----- TEXTAUSZUG -----

Viel wurde in den letzten 10 Jahren versucht aufzuarbeiten. Strenge Regeln gegenüber den Mitarbeitern durchgesetzt. Regelmäßige Schulungen müssen Hauptamtliche ableisten und auch ehrenamtlich Tätige sind angehalten diese Schulungen zu besuchen. Dennoch hören wir immer wieder von völligem Versagen und unverständlichen Handlungen mancher Bischöfe und mancher Bistumsleitungen. Wir, das hauptamtliche Team der PG Hofheim wird an diesem Wochenende und am nächsten Wochenende in allen Gottesdiensten diese Problematik thematisieren.

Liebe Brüder und Schwestern,

viele fragen sich sicher, was man tun kann? Soll ich aus der Kirche austreten? Soll ich die Lügerei, das scheinheilige Getue hinter mich lassen?

Auch uns als Seelsorgern fällt es nicht leicht mit diesem Thema umzugehen. Ich persönlich frage mich seit langem, ob ich für mich in dieser Kirche noch eine Zukunft sehe. Ist aufgeben für mich als Priester eine Option? Wird es besser wenn viele ihr Amt niederlegen?

Wie geht es euch damit? Sicher überlegen auch hier einige ob es nicht besser ist auszutreten.

-----

AUFGABEN |
(a) Zitiere den Textauszug wörtlich. Fang bei den Worten „Auch uns als“ an und hör nach „ihr Amt niederlegen?“ auf.
(b) Übersetz diesen Satz aus dem Textauszug ins Englische: „Auch uns als Seelsorgern fällt es nicht leicht mit diesem Thema umzugehen.“

----- INHALT DER DATEN -----

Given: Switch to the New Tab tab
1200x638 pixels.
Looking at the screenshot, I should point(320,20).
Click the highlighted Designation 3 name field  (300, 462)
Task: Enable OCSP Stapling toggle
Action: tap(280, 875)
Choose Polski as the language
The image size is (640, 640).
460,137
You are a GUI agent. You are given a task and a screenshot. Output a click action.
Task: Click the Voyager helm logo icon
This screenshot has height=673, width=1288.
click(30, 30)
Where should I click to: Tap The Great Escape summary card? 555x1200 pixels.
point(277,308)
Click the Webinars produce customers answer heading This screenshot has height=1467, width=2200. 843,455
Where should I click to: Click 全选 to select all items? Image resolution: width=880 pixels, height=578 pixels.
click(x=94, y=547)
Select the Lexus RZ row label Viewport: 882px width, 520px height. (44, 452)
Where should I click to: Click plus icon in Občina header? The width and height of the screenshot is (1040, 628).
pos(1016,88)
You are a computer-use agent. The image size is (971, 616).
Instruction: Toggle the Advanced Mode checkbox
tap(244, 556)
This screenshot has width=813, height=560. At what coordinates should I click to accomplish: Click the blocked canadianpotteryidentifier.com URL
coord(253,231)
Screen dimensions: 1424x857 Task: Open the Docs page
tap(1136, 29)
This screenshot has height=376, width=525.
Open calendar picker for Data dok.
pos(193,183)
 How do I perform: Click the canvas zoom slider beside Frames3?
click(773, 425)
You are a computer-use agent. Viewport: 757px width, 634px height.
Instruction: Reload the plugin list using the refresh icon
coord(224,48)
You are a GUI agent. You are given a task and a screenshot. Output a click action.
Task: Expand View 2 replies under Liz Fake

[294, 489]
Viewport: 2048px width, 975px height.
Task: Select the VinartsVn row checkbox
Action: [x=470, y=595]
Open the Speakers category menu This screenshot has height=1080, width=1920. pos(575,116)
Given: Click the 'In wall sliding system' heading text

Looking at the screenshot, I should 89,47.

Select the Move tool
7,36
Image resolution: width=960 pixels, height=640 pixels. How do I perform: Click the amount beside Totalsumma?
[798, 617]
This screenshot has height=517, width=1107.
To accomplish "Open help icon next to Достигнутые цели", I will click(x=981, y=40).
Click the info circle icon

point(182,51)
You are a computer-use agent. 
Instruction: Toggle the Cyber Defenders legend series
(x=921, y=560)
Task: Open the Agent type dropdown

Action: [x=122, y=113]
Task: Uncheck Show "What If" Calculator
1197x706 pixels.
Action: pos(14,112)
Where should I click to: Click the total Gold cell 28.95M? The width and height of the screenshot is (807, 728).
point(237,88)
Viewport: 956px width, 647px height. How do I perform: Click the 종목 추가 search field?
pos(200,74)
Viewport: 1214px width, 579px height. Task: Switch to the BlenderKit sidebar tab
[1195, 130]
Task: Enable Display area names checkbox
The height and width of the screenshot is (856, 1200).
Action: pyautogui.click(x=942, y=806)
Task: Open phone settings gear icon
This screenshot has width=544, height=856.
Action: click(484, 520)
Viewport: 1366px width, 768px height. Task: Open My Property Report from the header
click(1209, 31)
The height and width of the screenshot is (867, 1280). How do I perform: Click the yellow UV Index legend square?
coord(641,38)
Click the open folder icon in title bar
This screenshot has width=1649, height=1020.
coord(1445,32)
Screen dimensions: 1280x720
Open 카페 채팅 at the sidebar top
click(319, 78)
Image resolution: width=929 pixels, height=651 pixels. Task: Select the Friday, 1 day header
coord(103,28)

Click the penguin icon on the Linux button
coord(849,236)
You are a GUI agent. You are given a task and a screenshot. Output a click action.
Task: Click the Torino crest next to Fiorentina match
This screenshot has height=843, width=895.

-----

LÖSUNGEN |
(a)
Auch uns als Seelsorgern fällt es nicht leicht mit diesem Thema umzugehen. Ich persönlich frage mich seit langem, ob ich für mich in dieser Kirche noch eine Zukunft sehe. Ist aufgeben für mich als Priester eine Option? Wird es besser wenn viele ihr Amt niederlegen?

(b) Even for us as pastoral caregivers, it is not easy to deal with this issue.